The apology was delivered as Mr Greenhalgh visited the museum as part of a BBC TV series.

Mr Greenhalgh famously created a forgery of the Amarna Princess which was bought by Bolton Museum for £440,000 back in 2003 after the British Museum authenticated the figure as 3,300 years old. After the forgery was exposed, Mr Greenhalgh was sentenced to four and a half years in jail and Bolton Council recovered its money.

During his visit last week, Mr Greenhalgh expressed deep regret for his deception.

He said: “I felt really bad over it. I committed a crime, it just seemed to happen but I’m not making excuses, I knew what I was doing.

“This is only the second time I’ve been back to the museum. Everyone’s been very nice. I was half expecting a dagger in my back.”

It was the first time he has come face to face with council staff since he was released from prison in 2010.

He added: “I love Bolton Museum. One of my greatest memories from when I was a child is the museum. Egyptology, art, natural history — this was the place that first inspired me.”

Mr Greenhalgh created several hundred forgeries, which were sold to many museums as well as royalty and even an American president.

He visited the museum with a film crew and director Waldemar Janusczak who is also a Sunday Times art critic who was also fooled by the quality of one Shaun’s fakes.

In the documentary, ‘Handmade in Bolton’ he will be remaking four objects from the past using methods and material that are as traditional as possible.

Mr Greenhalgh will be using his skills to make a ceramic plate in the style of Renaissance artist Bernard Palissy.

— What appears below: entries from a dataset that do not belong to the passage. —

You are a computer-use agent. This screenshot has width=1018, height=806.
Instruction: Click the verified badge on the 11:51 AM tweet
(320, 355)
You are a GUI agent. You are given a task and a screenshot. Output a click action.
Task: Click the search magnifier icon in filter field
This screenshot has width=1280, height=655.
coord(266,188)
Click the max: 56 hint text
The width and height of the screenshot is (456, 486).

The crew filmed Mr Greenhalgh visiting the Aquarium and the refurbished Natural History Gallery to look at their collections for inspiration.

The museum reopened following a £3.8m refurbishment last September, and one of the centrepieces of the new Egyptology gallery is the Amarna princess.

Deputy Leader of Bolton Council, Cllr Martyn Cox, added: “The ‘Amarna Princess’ has become somewhat of a local if not national curiosity and putting it on display seems appropriate. We are glad that Mr Greenhalgh is now putting his extraordinary talents to good honest use.”

The BBC programme is expected to air later this year.